The final calendar is where I clearly lost my mind. This one is used on a continent far removed from my main setting, and I wanted something completely different, so I based it on the Aztec calendar. Instead of months based on the moon, this one divides the year into 18 periods of 20 days, followed by a period of 12 days, followed by what is called the Nameless Day. Every eight years, you get two Nameless Days. The periods are based on the zodiac – each of them begins when the sun rises in a new constellation of the ecliptic, and is named for its constellation. The constellations are each associated with different gods, and so the periods of the calendar are as well. The 19th period belongs to the shortest constellation, the Arrow, which is specifically not associated with any god.

In addition to this count of the year, there is a count of days. There are twenty unique markers which is run through in a cycle in periods of thirteen days. When the thirteenth day is passed, the count starts at 1 again, but continues with the next marker. So the count goes: 1 horn, 2 root, 3 ox, 4 straw, and so on until 13 steel, followed by 1 death, 2 star and onwards. When you reach the last marker, which you would on 7 sun, you go back to the beginning, and the next day would be 8 horn.

I know, it’s kind of hard to wrap you head around the way I’m explaining it. The point is, you go through 260 days before you reach 1 horn again. Pair this up with the constellation periods above, and you go through 65 years between each time 1 horn falls on the winter solstice – a Great Cycle. So you have dates like 8 toad, 6 spider, which can only refer to one specific day within a 65 year cycle, and if necessary you add on a clarification of time period. I figure each new period is named for the king reigning at its beginning, so you’d have 8 toad, 6 spider, in the Great Cycle of King Whatshisface.

And, yeah, I can convert dates between them, using my aforementioned kludged spreadsheet.
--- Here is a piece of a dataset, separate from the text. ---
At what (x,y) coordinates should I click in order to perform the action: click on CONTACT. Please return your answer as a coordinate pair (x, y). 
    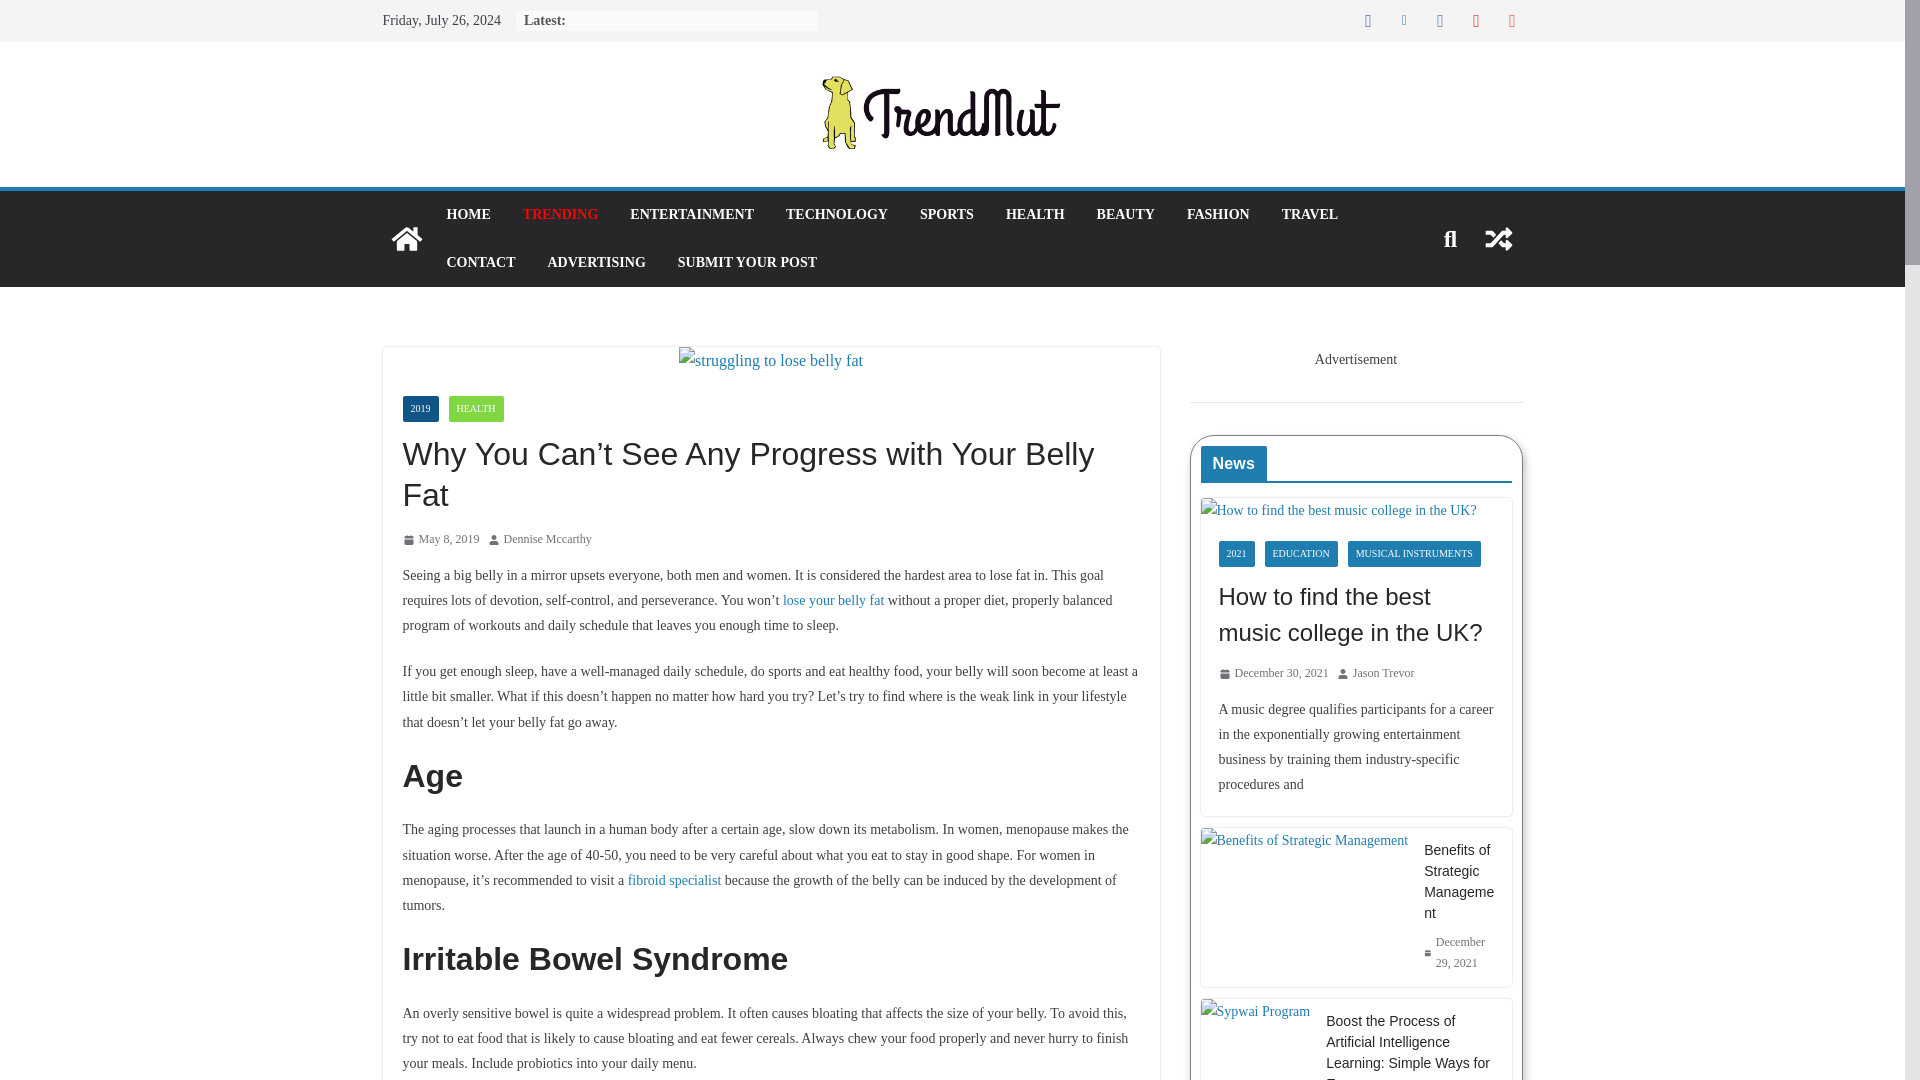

To pick a not so random date, I can tell you that the 12th day of the 7th month in the year 9580 in the Iounian Calendar, is equal to 13/6/9787 in the Dark Calendar, and to the 9th of Masks, 9820 in the Sehaninian Calendar, and to 13 steel, 5 ear in the 148th Great Cycle. I can also tell you that it was Ninsday, and that the full moon was six days away.
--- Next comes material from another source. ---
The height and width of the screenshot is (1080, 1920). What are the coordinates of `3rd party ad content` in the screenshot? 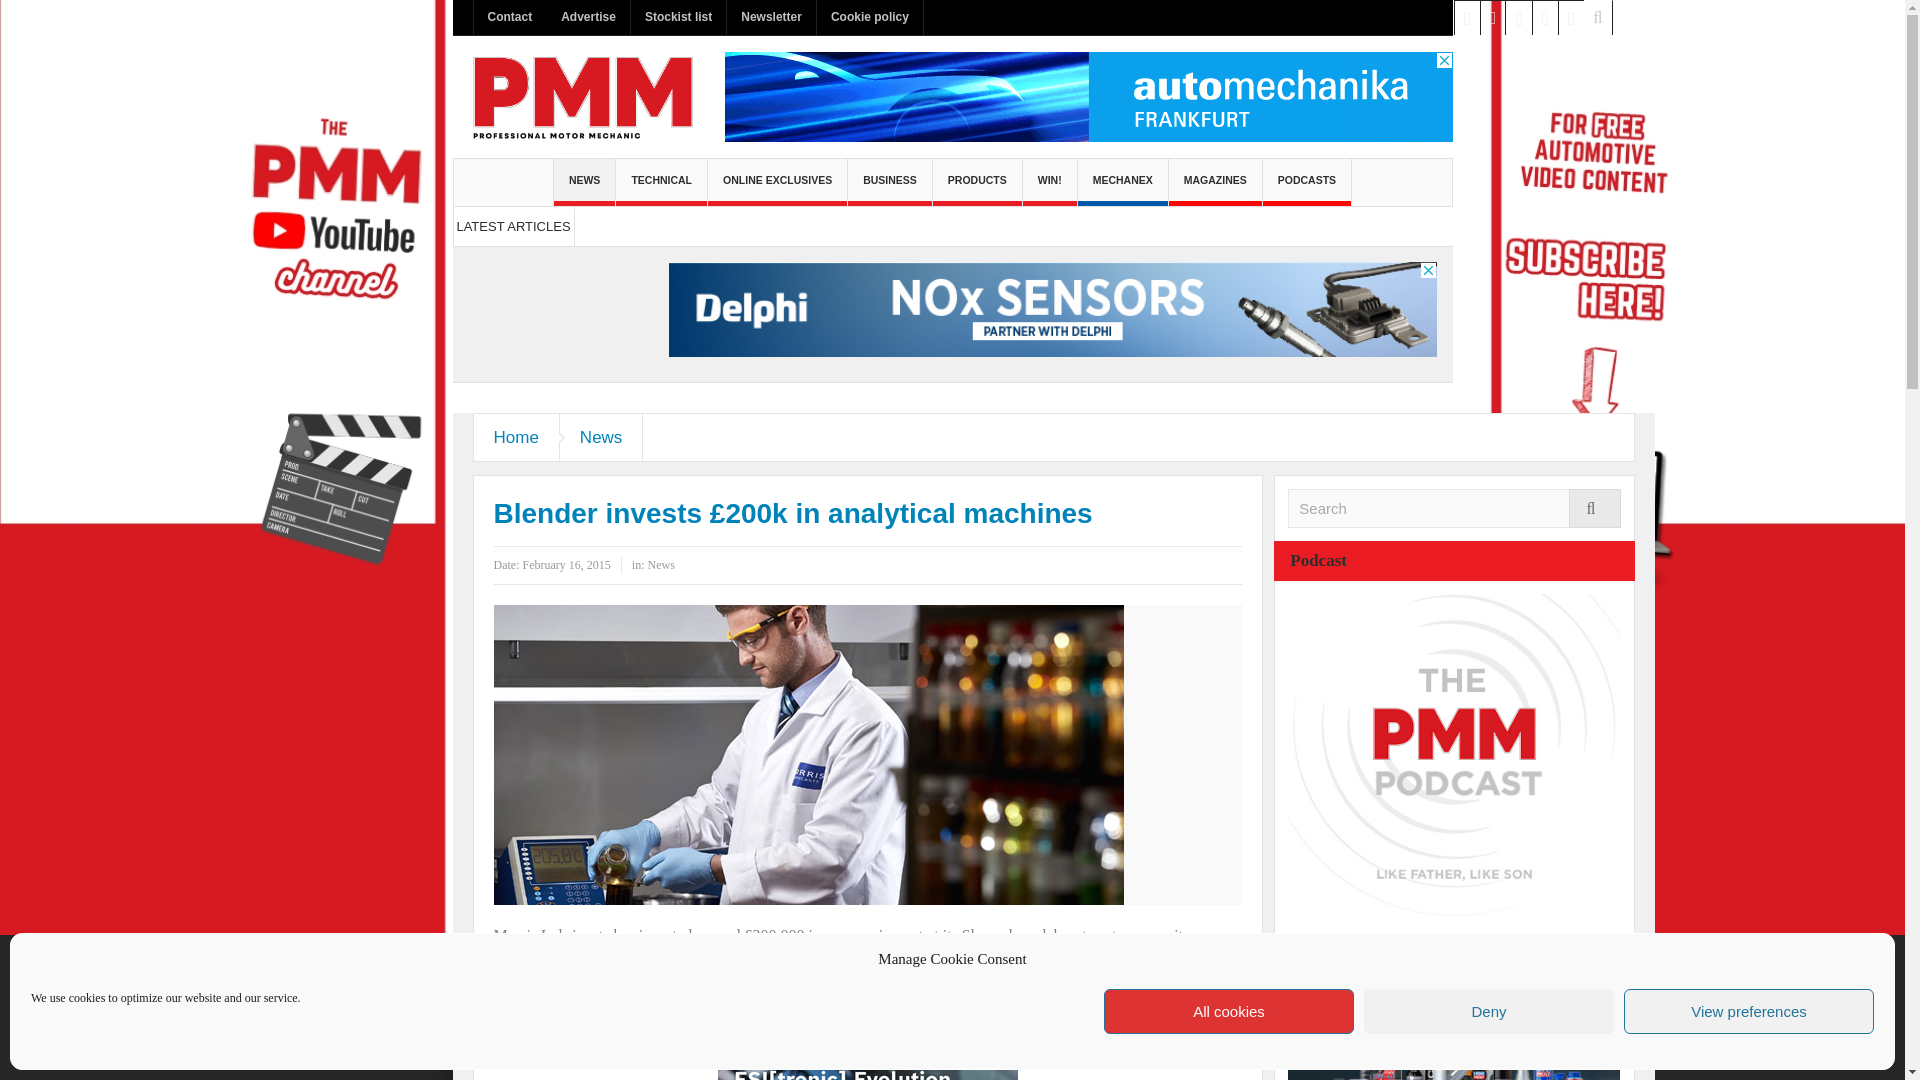 It's located at (868, 1067).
So there, my calendars. I had intended to segue from this into some stuff about the zodiac and astronomy and astrology in general, but this post is too long already, so that’ll have to wait for a different time.

3 Comments »

  1. Cool post. The work you put into this will likely really show in the feeling of depth in all these various cultures, even if you never reference it. Simply the thought and effort behind it, I think, will add realism and dimension to your setting.

    Quick question – you do sort of name that months (and days) would have different names around the place, even for the cultures using the calendar of the gods. Additionally, the Drow doesn’t use names, and the Great Cycles probably use their dating system instead of weekday names. But what about the lunar system? Are there no “official” names of the weekdays in the Fey?

    Comment by Loki — 16 July, 2012 @ 09:08

  2. Yes, the Great Cycle has no week as such, the closest thing is the shortest cycle of 13 days. The Sehaninian Calendar doesn’t have a native week; anyone using it who needed one woukd probably use the Iounian week.

    Also, you failed to note that the not-so-random date was Jed’s birthday.

    Comment by Erlend — 16 July, 2012 @ 13:56

  3. Oh, poor Jed. Even his creator doesn’t recall his date of birth. Makes sense I’d have chosen that, though, as it is mine, but inverted.

    Thanks for answering, even from the road. Hope you’re enjoying your trip!